Perkins is the advertising man. Advertising is not his specialty. It is his life; it is his science. That is why he is known from Portland, Me., to Portland, Oreg., as Perkins the Great. There is but one Perkins. A single century could never produce two such as he. The job would be too big.

“Perky,” I said, “you look sad.”

He waved his hand toward the procession of horseless vehicles, and nodded.

“Sad!” he ejaculated. “Yes! Look at them. You are looking at them. Everybody looks at them. Wherever you go you see them – hear them – smell them. On every road, in every town – everywhere – nothing but automobiles; nothing but people looking at them – all eyes on them. I’m sad!”

“They are beautiful,” I ventured, “and useful.”

Perkins shook his head.

“Useless! Wasted! Thrown away! Look at them again. What do you see?” He stretched out his hand toward the avenue. I knew Perkins wanted me to see something I could not see, so I looked long enough to be quite sure I could not see it; and then I said, quite positively, —

“I see automobiles – dozens of them.”

“Ah!” Perkins cried with triumph. “You see automobiles! You see dozens of them! But you don’t see an ad. – not a single ad. You see dozens of moving things on wheels that people twist their necks to stare at. You see things that men, women, and children stand and gaze upon, and not an advertisement on any of them!

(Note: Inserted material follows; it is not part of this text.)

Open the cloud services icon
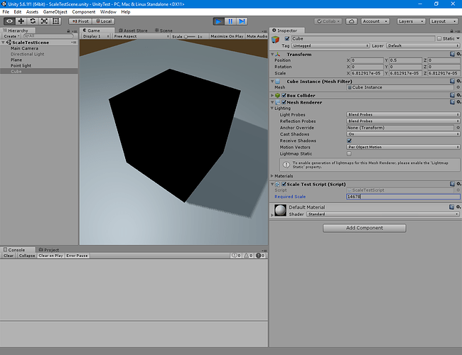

Talk about wasted opportunity! Talk about good money thrown away! Just suppose every one of those automobiles carried a placard with ‘Use Perkins’s Patent Porous Plaster,’ upon it! Every man, woman, and child in New York would know of Perkins’s Patent Porous Plaster by this evening! It would be worth a million cold dollars! Sad? Yes! There goes a million dollars wasted, thrown away, out of reach!”

“Perkins,” I said, “you are right. It would be the greatest advertising opportunity of the age, but it can’t be done. Advertising space on those automobiles is not for sale.”

“No,” he admitted, “it’s not. That’s why Perkins hates the auto. It gives him no show. It is a fizzle, a twentieth-century abomination – an invention with no room for an ad. I’m tired. Let’s go home.”

We settled our small account with the waiter, and descended to the avenue, just as a large and violent automobile came to a full stop before us. There was evidently something wrong with the inwardness of that automobile; for the chauffeur began pulling and pushing levers, opening little cubby-holes, and poking into them, turning valves and cocks, and pressing buttons and things. But he did not find the soft spot.

I saw that Perkins smiled gleefully as the chauffeur did things to the automobile. It pleased Perkins to see automobiles break down. He had no use for them. They gave him no opportunity to display his talents. He considered them mere interloping monstrosities. As we started homeward, the chauffeur was on his back in the road, with his head and arms under his automobile, working hard, and swearing softly.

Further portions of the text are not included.